● **The problem**
Copy the lines starting at the one containing "Given: Click the" and ending at the one containing "coord(258,186)", changing "Year" to "Month" and keeping everything else the same. Leave the pictures out.

● **Available records**
* Start *

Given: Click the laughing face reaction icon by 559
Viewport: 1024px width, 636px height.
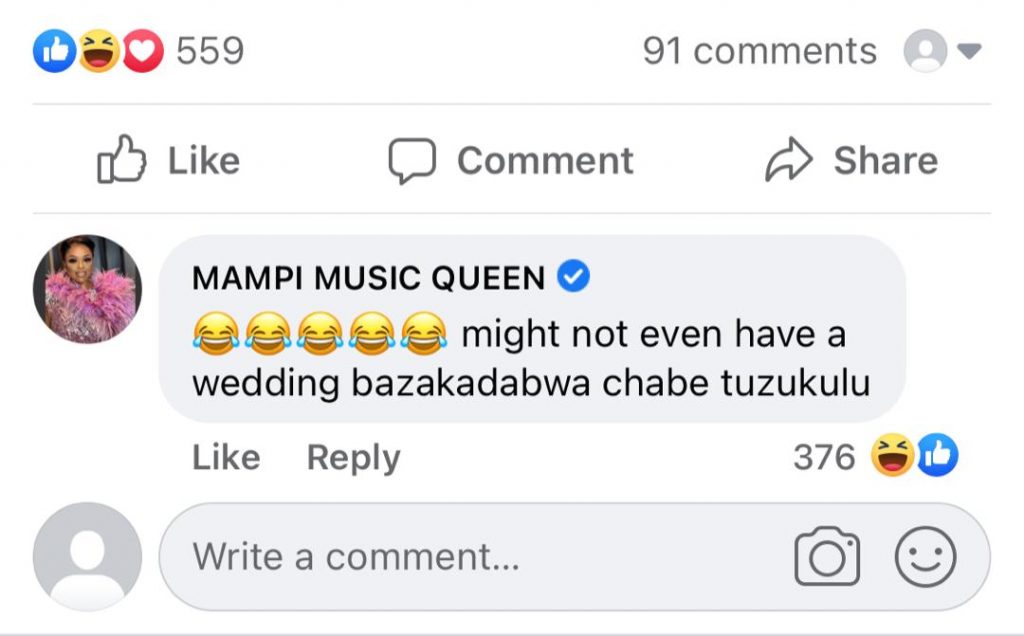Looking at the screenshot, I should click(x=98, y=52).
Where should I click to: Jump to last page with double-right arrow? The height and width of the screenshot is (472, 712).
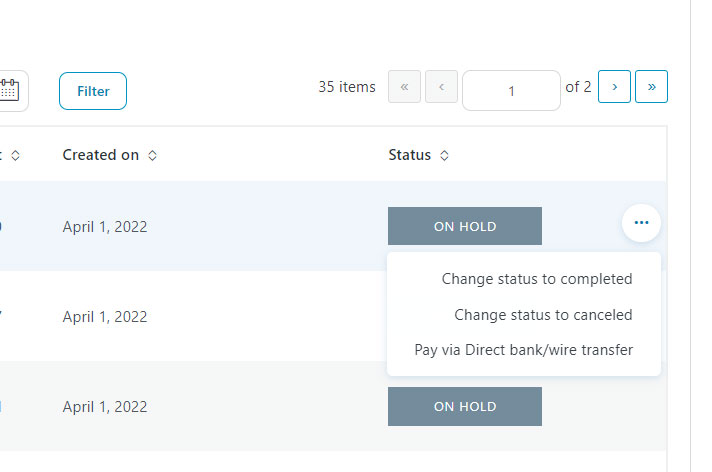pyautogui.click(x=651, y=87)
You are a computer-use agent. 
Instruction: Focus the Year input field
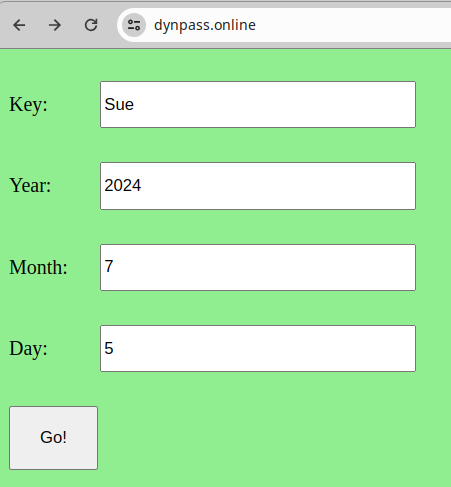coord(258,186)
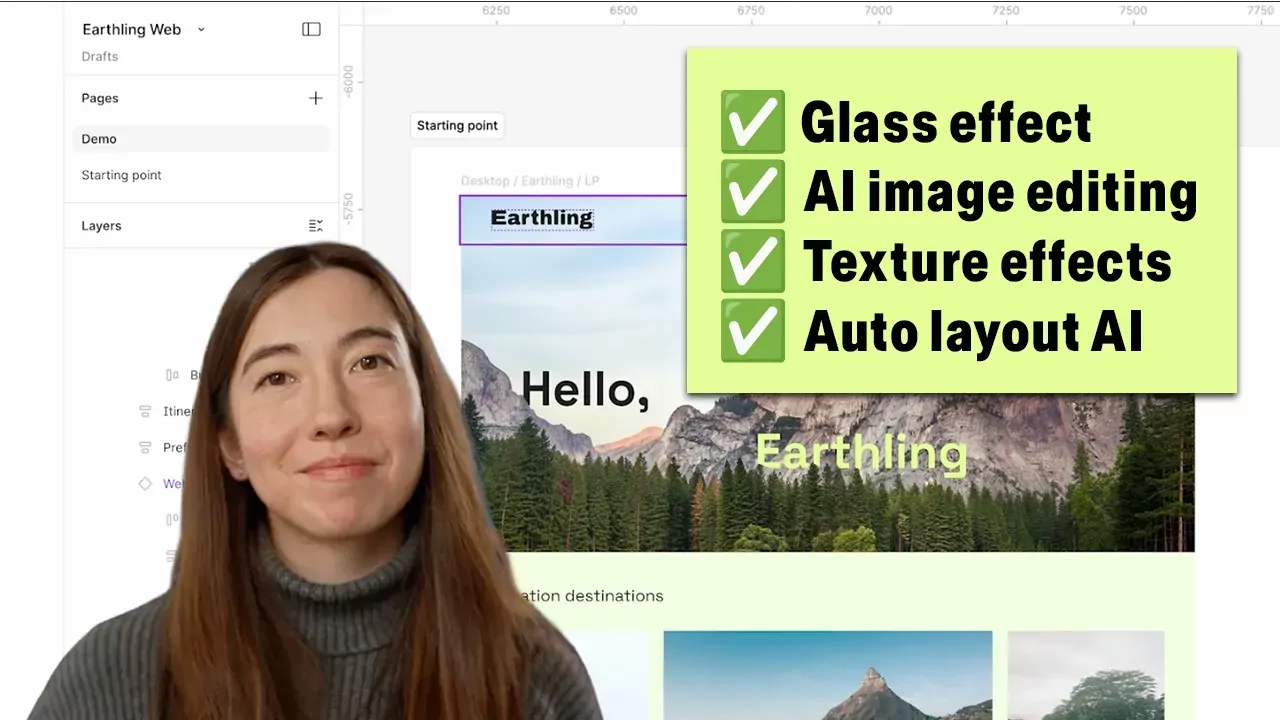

* End *
* Start *

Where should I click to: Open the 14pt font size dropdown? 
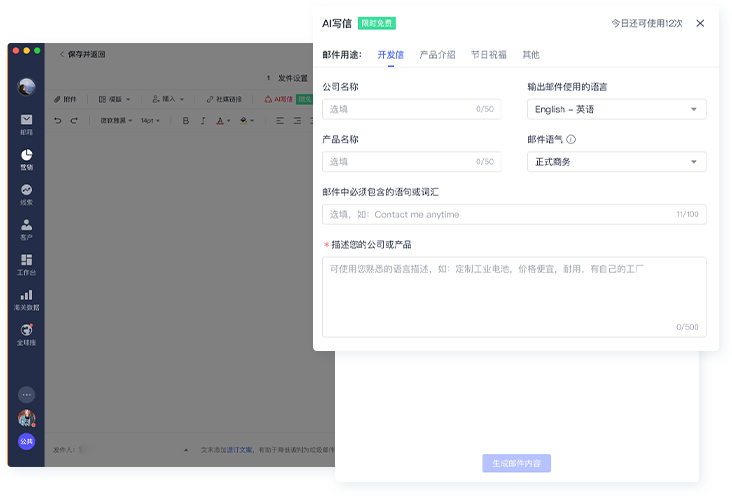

* End *

● **Output for this exercise**
Given: Click the laughing face reaction icon by 559
Viewport: 1024px width, 636px height.
Looking at the screenshot, I should click(x=98, y=52).
Where should I click to: Jump to last page with double-right arrow? The height and width of the screenshot is (472, 712).
pyautogui.click(x=651, y=87)
You are a computer-use agent. 
Instruction: Focus the Month input field
coord(258,186)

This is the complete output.